College of Science and Health Theses and Dissertations

Date of Award

Spring 6-12-2017

Degree Type


Degree Name

Master of Arts (MA)



First Advisor

Joseph R. Ferrari, PhD

Second Advisor

Verena Graupmann, PhD


The main objective of this study is to test whether there are disparities in a final sentencing verdict, of a guilty defendant that identifies as either African-American or Caucasian. Using a mock-jury design, participants were randomly assigned to the police report of Jamal Washington (representing the African-American defendant), or Greg Sullivan (representing the Caucasian defendant). Additionally, participants were randomly assigned to either take the perspective of the defendant or not to take the perspective of the defendant (control). This combination of race and perspective-taking as manipulations allows for the examination of the extent of racial schemas in courtroom settings through the measurements of empathy, leniency, perceived recidivism, retributive justice, and a final sentence.

Furthermore, in order to better understand sentencing decisions for a guilty defendant, this study incorporates a forgiveness scale that includes measurements of self-forgiveness, forgiveness of others, and situational forgiveness. The inclusion of the forgiveness scale assessed if one’s ability to forgive a transgression (self, other, and/or situational) alters participants’ assessments of the guilty defendant.

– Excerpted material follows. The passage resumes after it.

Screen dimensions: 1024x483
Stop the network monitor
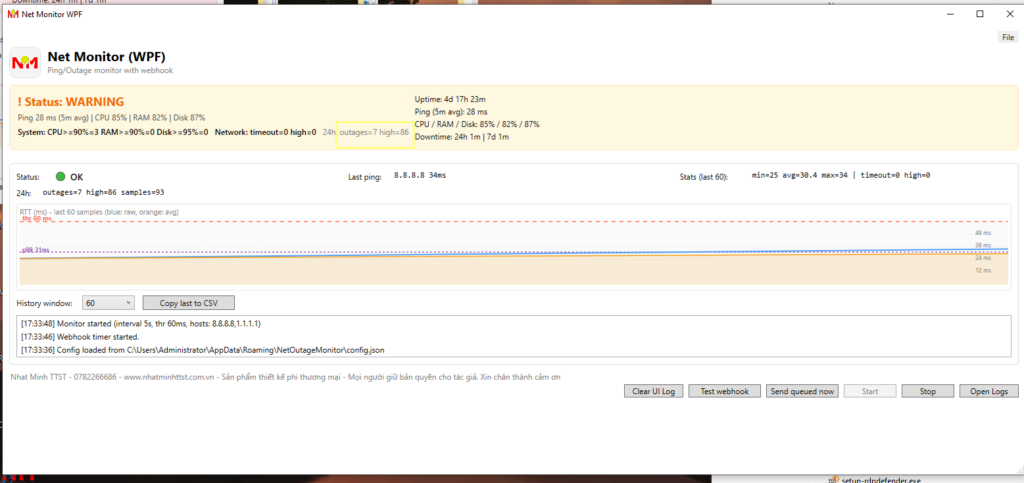tap(927, 391)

Results from the present study saw significant differences in the perspective-taking condition where perspective-takers shower higher levels of empathy, leniency and reductions in retributive justice than participants in the control group. Additionally, for the race condition participants granted the African-American defendant (Jamal) a significantly longer sentence than the Caucasian defendant (Greg). Furthermore, interaction between race and perspective-taking was non-significant. Lastly, for the forgiveness subscales (self, other, and situational), only other-forgiveness was significantly correlated to the dependent variables; though, other-forgiveness had a minimal influence on the dependent variables.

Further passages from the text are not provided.